## [Requirement 1]
Edit the entries, covering everything from the line containing "Task: Click the change password edit icon" down to the end of the entries, so that "Viewport" is replaced by "Screen size" and nothing else changes. Give back only those lines.

## [Text shown]
——————

Thecrystal radio receiver (also known as a crystal set) is a very simple kind of radio receiver. It needs no battery or power source except the power received from radio waves by a long outdoor wire antenna.
Introduction
Simple crystal radios are often made with a few hand made parts, like an antenna wire, tuning coil of copper wire, crystal detector and earphones. Because crystal radios are passive radio receivers, they are technically distinct in many respects from ordinary radios containing active powered amplifiers. This is because they must receive and preserve as much electrical power as possible from the antenna and convert it to sound power whereas ordinary radios amplify the weak electrical energy "signal" from the radio wave. Today making and operating crystal radios is a popular hobby for many reasons, including:
- Historical and nostalgic significance
- The astonishing results one can get from its utter simplicity
- The challenge of receiving weak distant signals without amplification
Crystal radios can be designed to receive almost any radio frequency since there is no fundamental limit on the frequencies they will receive. The most common crystal radios are designed for the AM Broadcast Band and the 49-meter international short wave band, partly because the radio waves are stronger in those bands. Early radios commonly received spark signals as low as 20 kHz and below. Although crystal radios are designed to detect AM, they also frequently detect FM fairly well which is in the 100 MHz range.

——————

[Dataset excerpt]

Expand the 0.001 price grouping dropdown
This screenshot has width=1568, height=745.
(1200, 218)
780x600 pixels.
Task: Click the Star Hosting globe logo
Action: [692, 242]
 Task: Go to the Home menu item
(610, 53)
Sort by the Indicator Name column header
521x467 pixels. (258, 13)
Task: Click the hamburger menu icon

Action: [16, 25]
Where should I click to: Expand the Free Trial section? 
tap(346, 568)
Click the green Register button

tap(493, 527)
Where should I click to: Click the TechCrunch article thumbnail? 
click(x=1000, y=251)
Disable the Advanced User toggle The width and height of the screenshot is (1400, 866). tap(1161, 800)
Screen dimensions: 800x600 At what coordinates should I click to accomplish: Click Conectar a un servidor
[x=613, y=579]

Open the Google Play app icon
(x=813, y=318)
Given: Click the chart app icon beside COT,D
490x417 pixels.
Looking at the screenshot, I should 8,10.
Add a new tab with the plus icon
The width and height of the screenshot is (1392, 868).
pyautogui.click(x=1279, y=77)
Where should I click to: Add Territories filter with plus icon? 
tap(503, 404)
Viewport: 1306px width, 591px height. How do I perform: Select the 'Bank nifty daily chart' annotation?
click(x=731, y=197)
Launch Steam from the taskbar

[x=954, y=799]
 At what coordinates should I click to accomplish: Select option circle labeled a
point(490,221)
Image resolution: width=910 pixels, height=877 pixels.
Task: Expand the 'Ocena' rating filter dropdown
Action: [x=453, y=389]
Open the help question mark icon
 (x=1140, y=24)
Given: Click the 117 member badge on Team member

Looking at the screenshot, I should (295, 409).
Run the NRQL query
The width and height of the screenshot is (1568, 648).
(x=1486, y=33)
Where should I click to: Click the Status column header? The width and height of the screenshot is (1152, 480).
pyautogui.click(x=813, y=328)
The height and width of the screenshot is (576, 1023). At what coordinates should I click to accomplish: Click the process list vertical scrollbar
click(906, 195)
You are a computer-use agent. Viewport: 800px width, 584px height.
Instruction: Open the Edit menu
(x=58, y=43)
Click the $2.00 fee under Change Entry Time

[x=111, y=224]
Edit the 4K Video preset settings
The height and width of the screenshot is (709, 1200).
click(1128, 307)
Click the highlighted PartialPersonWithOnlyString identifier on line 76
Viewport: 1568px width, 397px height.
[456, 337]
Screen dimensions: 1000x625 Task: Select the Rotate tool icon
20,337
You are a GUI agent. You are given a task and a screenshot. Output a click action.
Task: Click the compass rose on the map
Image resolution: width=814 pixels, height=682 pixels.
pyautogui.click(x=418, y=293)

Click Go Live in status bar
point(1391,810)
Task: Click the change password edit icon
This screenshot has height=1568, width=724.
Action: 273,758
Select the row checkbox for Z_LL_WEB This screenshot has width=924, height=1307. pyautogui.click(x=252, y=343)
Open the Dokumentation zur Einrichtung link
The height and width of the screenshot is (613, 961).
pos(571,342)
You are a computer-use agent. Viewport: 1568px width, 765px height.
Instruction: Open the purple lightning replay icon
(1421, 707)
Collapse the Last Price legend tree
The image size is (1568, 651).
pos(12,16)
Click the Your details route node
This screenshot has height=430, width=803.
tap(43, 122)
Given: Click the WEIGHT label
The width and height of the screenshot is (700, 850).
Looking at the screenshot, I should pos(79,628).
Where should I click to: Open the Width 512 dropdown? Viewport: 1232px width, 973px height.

——————

## [Requirement 2]
According to the crystal radio text, which two bands are the most common crystal radios designed for?

## [Full solution 1]
Task: Click the change password edit icon
This screenshot has height=1568, width=724.
Action: 273,758
Select the row checkbox for Z_LL_WEB This screenshot has width=924, height=1307. pyautogui.click(x=252, y=343)
Open the Dokumentation zur Einrichtung link
The height and width of the screenshot is (613, 961).
pos(571,342)
You are a computer-use agent. Screen size: 1568px width, 765px height.
Instruction: Open the purple lightning replay icon
(1421, 707)
Collapse the Last Price legend tree
The image size is (1568, 651).
pos(12,16)
Click the Your details route node
This screenshot has height=430, width=803.
tap(43, 122)
Given: Click the WEIGHT label
The width and height of the screenshot is (700, 850).
Looking at the screenshot, I should pos(79,628).
Where should I click to: Open the Width 512 dropdown? Screen size: 1232px width, 973px height.

## [Full solution 2]
The AM Broadcast Band and the 49-meter international short wave band.